━━━━━ Recorded data

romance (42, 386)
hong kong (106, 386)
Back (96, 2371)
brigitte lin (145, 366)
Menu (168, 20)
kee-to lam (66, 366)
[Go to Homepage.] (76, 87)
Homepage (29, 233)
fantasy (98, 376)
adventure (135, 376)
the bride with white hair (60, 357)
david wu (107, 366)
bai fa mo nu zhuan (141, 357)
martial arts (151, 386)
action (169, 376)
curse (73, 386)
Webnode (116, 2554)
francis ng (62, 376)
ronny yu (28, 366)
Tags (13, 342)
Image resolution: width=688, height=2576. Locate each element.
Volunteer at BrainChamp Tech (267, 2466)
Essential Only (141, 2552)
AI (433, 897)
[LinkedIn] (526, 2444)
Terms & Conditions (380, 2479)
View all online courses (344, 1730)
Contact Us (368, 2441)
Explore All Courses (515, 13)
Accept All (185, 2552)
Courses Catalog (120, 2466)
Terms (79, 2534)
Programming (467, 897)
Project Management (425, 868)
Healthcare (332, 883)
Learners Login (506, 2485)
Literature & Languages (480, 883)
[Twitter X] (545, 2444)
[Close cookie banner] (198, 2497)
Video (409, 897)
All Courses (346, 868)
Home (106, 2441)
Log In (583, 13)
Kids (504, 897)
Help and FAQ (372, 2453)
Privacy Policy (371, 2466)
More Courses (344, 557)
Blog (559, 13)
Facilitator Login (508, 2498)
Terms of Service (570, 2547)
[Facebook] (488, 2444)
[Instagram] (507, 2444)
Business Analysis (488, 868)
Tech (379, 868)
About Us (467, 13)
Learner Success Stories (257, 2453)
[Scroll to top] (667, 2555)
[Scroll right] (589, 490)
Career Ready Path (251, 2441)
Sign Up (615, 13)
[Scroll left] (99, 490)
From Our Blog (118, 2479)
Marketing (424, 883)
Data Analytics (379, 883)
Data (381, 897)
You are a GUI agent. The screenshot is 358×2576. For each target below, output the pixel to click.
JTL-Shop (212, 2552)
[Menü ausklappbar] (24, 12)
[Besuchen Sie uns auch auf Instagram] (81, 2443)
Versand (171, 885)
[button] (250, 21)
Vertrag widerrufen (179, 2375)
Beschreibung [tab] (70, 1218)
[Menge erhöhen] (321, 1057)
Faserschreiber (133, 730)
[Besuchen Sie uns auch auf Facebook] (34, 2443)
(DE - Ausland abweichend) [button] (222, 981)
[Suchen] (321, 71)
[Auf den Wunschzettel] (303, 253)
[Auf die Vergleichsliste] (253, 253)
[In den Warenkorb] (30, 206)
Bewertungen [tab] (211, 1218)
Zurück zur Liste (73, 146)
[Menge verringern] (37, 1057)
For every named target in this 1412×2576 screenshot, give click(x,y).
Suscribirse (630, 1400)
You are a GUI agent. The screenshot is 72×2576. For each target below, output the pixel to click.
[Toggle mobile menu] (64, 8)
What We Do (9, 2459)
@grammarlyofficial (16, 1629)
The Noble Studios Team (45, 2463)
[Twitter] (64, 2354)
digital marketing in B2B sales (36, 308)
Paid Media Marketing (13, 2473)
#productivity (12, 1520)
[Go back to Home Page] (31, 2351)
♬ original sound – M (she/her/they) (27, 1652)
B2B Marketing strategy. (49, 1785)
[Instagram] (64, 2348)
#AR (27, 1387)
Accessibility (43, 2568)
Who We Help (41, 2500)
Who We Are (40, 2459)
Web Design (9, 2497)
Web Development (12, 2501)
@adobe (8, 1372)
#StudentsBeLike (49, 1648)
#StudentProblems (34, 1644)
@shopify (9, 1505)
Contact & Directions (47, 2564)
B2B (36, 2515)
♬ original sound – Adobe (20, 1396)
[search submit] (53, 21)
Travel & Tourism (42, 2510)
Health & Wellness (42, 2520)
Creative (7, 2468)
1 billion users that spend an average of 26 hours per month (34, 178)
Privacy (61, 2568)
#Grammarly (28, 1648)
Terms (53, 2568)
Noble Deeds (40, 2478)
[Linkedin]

━━━━━━━━━━

List all lines above in which the string "output" appears.

Answer to this exercise:
You are a GUI agent. The screenshot is 358×2576. For each target below, output the pixel to click.
You are a GUI agent. The screenshot is 72×2576. For each target below, output the pixel to click.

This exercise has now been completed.